Storying Sheffield

Researching Community Stories


A new initiative developed over the last year is the Researching Community Stories project. This involves undergraduate students undertaking research in a local inner-city neighbourhood to co-produce knowledge with residents and stakeholders about the functioning of diverse communities and in particular to build understandings about how and why such communities thrive (or sometimes don’t). The primary methodology being utilised is the co-production, collection and analysis of residents’ narratives about their own community – with partnership building and collaboration being central to the research. A central idea motivating the project is that to really understand communities, “deep” methods of enquiry need to be employed in which residents’ knowledge and insight into communities are accessed, heard, and disseminated, and that any such project has to work hard to reach people and groups who may have been less likely to contribute to more traditional consultation processes. The work, therefore, as with other Storying Sheffield initiatives, requires the building of sustained and respectful partnerships, and a genuine desire to work with and alongside, rather than on, a highly diverse range of individuals.

Students at Holt House school
Researching Community Stories was developed in response to the work of the previous High Sheriff of South Yorkshire, Andrew Coombe, who during his term of office brought a number of stakeholders together in order to build a means to answer these and other questions. Julie Kenny, the current High Sherriff, has continued supporting the project over her term of office. Brendan Stone and David Forrest from Storying Sheffield represented the University of Sheffield and, working with colleagues from the City Council, developed a number of means of collaborating with residents to elicit insight into and produce knowledge about the community’s needs and assets. Some initial research was undertaken in the Spring and Summer, chiefly in primary schools, in which children drew maps of their neighbourhoods and annotated these with stories which gave insight into how they felt about particular locations, services, and events. David and Brendan then developed a course for University students to lead the next stages of the research. Over the last few months, undergraduates have been taking this work forward in many different settings, and already a detailed picture is beginning to emerge of what residents consider to be the pressing issues, and the best assets, for their community. Students have also been actively developing their own research methodologies, while maintaining a critical and reflexive assessment of the progress of the project, with a sharp focus on questions of ethics, inclusion, and analysis.

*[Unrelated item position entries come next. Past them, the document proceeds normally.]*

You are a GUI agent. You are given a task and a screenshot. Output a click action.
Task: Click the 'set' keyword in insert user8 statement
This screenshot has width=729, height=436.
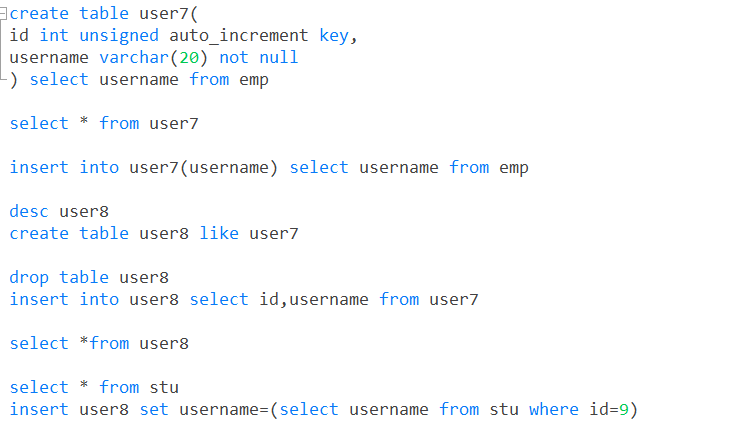coord(154,410)
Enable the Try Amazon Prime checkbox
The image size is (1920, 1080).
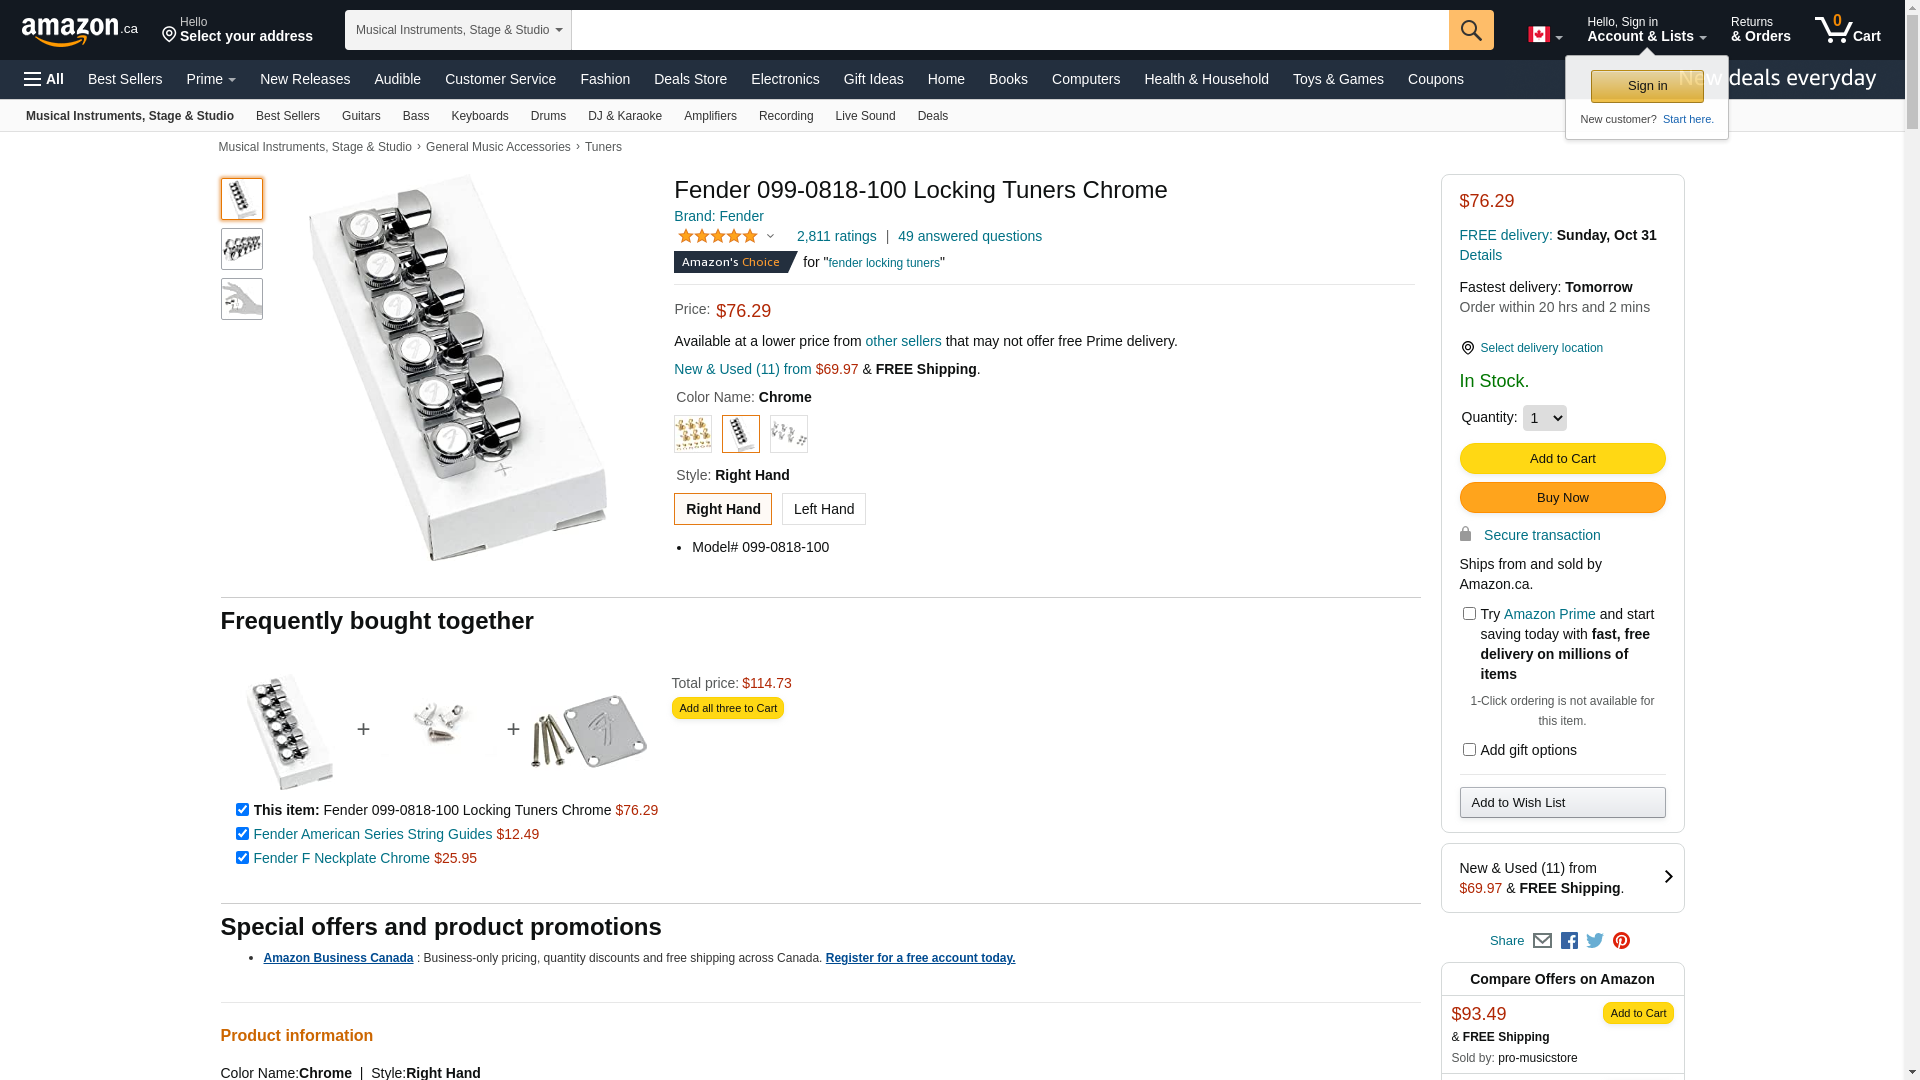[1469, 614]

Undertaking research at Woodseats Police station
As a teacher in the University, one of the many exciting things about Researching Community Stories is that the students’ work will not only end up on my desk but will also be fed to the stakeholders in the project (community centres, groups, and residents; the City Council; churches and mosques, etc), and used to inform actions and policies, and enhance and deepen understandings. It’s also inspiring to see the way in which students have embraced a very different form of learning, and met the challenges of taking part in a real-life research project. As with the original Storying Sheffield project, this course expects a lot from undergraduates, who have consistently demonstrated their willingness and ability to learn in new and often highly demanding ways.

At Roundabout youth housing charity
Last Friday, for the final seminar of the term, Andrew Coombe visited the students to see how they’d been getting on. The students put together an exhibition of their work, and talked with Andrew and other guests about the project and their findings. It was a lovely occasion, and the quality and quantity of the students’ work was excellent – sophisticated, insightful, and creative. They have also contributed a great deal of knowledge about the best way to run such a research project, and this will inform its further implementation and development.

Andrew Coombe, former High Sherriff of South Yorkshire, talks with students Ellie and Sophia
Researching Community Stories continues next term with a new group of students, and there will be a handover event in February at which this term’s cohort share their findings with the new recruits. Julie Kenny and Andrew Coombe will be there, as will people from the City Council and the community who have worked on the project. We will be publishing findings and stories on this website and at public events as the work progresses, and also producing a ‘toolkit’ to be used for developing similar projects in different locations. Watch this space!